Yun gözlerini kocaman açıp Sam’e bakmıştı. Sam ayaklarını resmen yere vurarak “Daha dün gece ona aşık olduğunu bile inkar ediyordu ne çıkması!” diye yakınmıştı. Yun sırıtarak omuz silkip biraz daha bir şeyler öğrenmek istemişti Enzeru hakkında.

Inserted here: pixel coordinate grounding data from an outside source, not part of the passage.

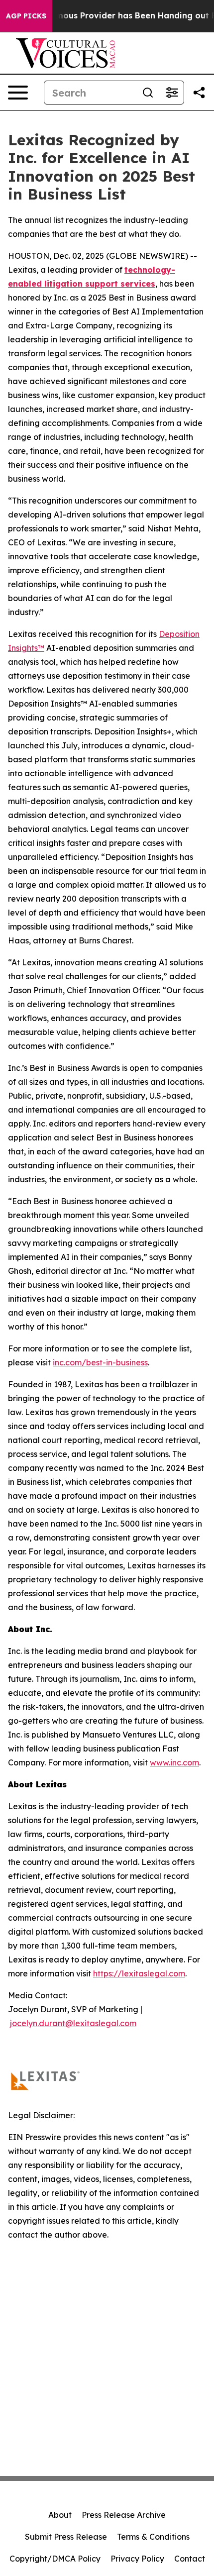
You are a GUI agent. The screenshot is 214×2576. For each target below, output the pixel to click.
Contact (189, 2559)
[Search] (148, 92)
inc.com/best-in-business (100, 1362)
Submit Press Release (66, 2537)
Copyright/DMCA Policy (55, 2559)
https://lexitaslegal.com (139, 1973)
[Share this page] (199, 93)
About (60, 2515)
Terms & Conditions (153, 2537)
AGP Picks (26, 15)
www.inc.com (174, 1762)
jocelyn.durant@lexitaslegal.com (73, 2023)
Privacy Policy (137, 2559)
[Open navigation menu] (18, 93)
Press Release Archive (124, 2515)
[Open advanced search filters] (172, 92)
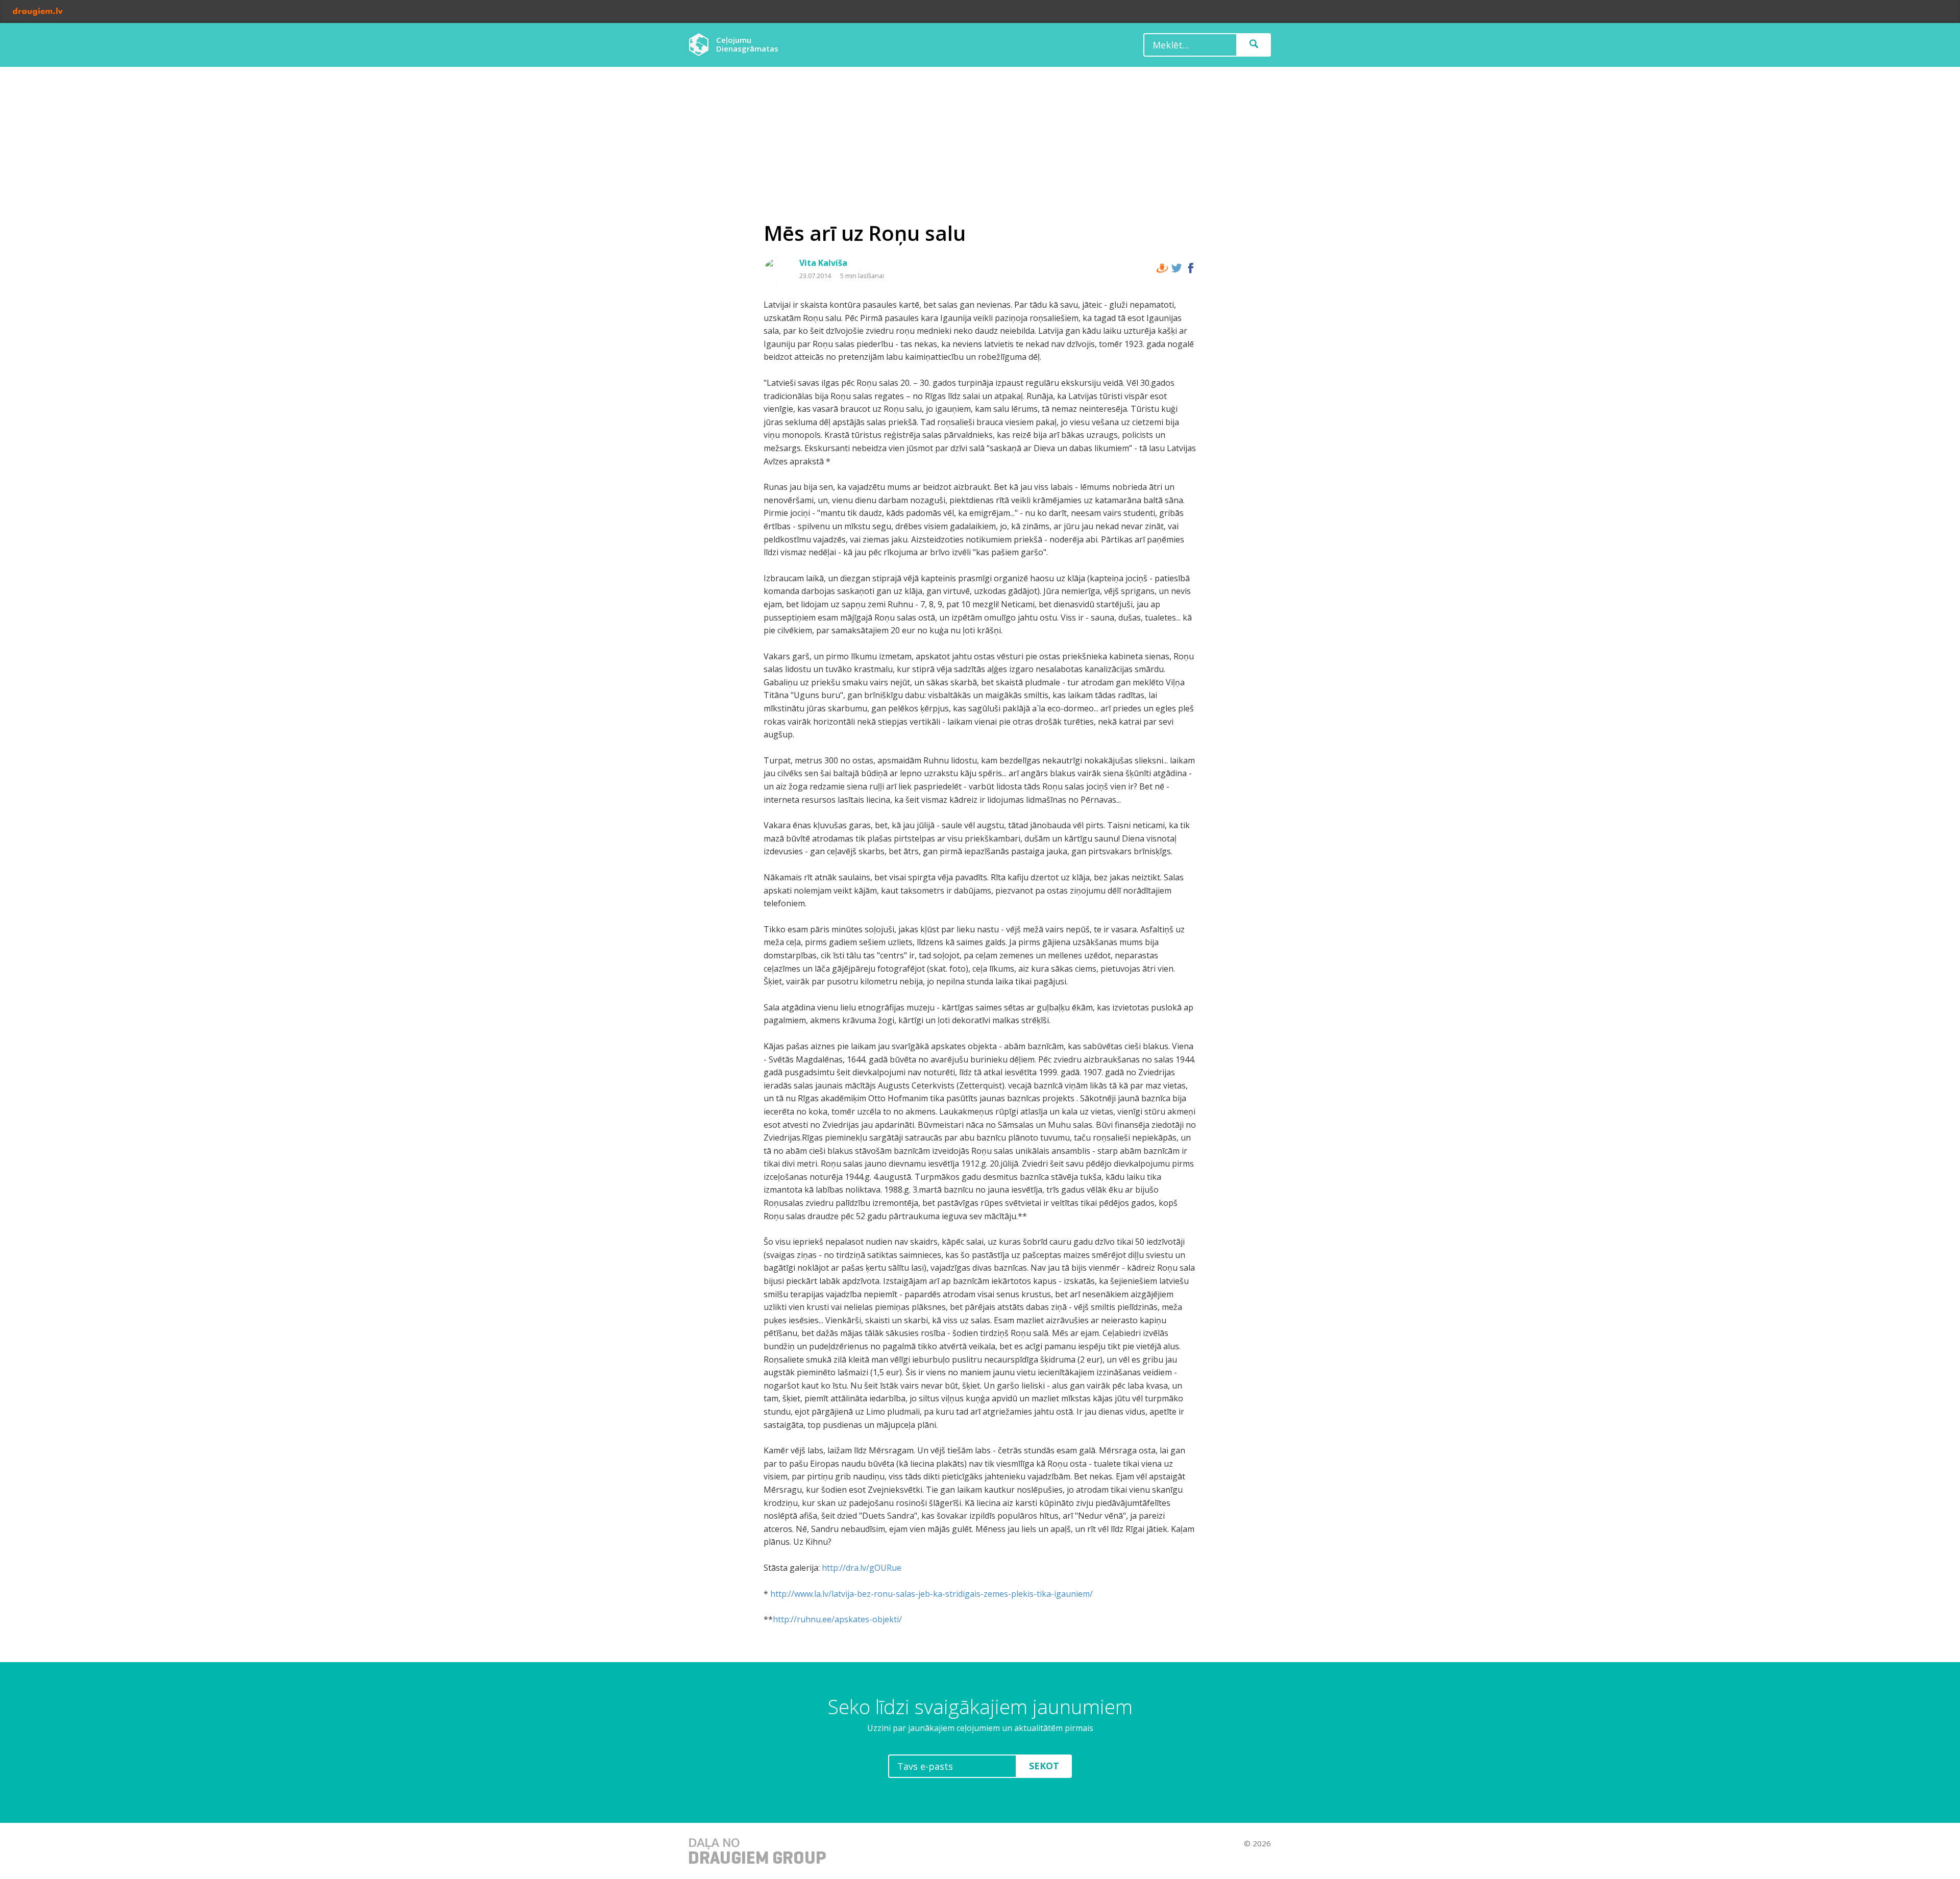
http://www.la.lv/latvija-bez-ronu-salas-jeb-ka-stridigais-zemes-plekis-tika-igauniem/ (931, 1593)
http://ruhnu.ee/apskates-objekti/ (837, 1619)
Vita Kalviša (823, 262)
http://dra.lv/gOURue (861, 1567)
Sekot (1044, 1766)
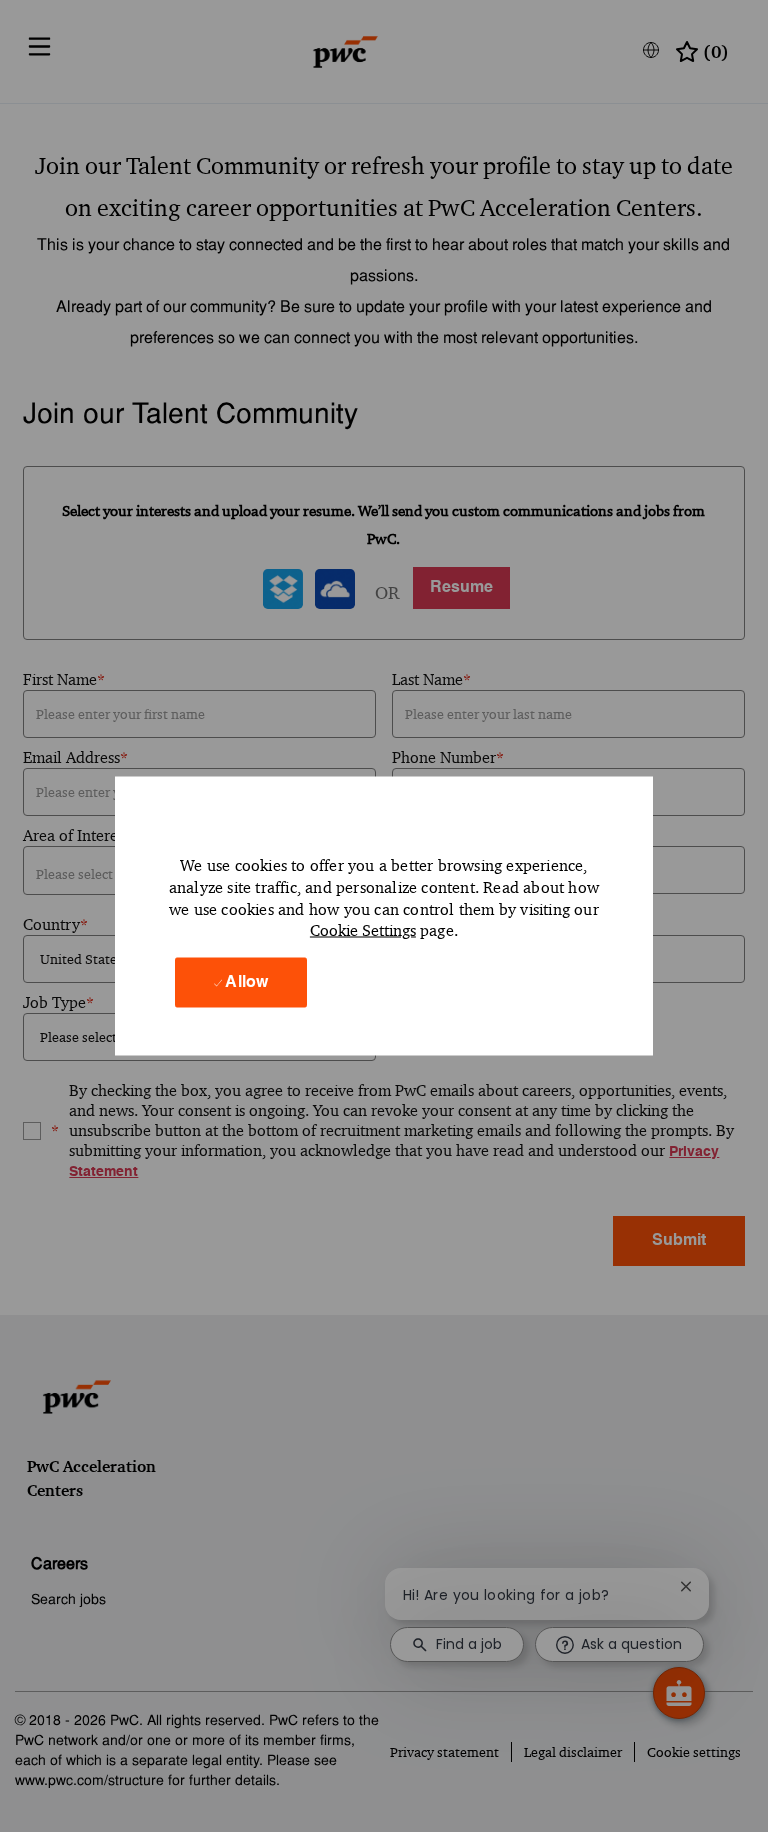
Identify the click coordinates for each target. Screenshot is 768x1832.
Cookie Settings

“Başka ne biliyorsun onun hakkında?”

“Söylemeyeceğim işte! Hiçbir şey söylemeyeceğim. Prensesin emri yüzünden zaten kellem tehlikede bir de senin hafiyeliklerinle uğraşmayacağım”

“O ne demek şimdi?”

“Sır tutucu kraliyet ailesine yeminle bağlı yani emirlerini reddetme gibi bir şansımız yok. Ben kraliçeye yemin ederken ondan hiçbir emir almayacağıma göre yemin etmiştim. Yani benden sadece rica edebiliyor. Kraliyeti kraliçe yönettiği için ondan daha fazla iradeye sahip biri yok yani ona ettiğim yemini kimse bozamaz. En azından ben öyle sanıyordum. Resmen kandırıldım! Kim düşünürdü ki prensesin kraliçeden daha güçlü olduğunu! Gücünü saklamak için nasıl bir yöntem kullandıysa hissettiğim güçten 10 kat belki de 20 kat fazlasına sahipti. Kraliçeyi bile fersah fersah aşıyor ve emir almama yeminimi kırdırdı. İrade gücü resmen beni bayılttı buna inanamıyorum!”

Yun hala masum bir bebek gibi uyuyan Enzeru’ya baktı. Bu kadar güçlü olduğuna inanamıyordu.

“İyi de bu senin neden kellene sebep oluyor?”

“Çünkü kraliçe bunu ona söylemediğimi öğrenirse beni hiç düşünmeden öldürür! Sadece beni de değil ailemi de öldürür!”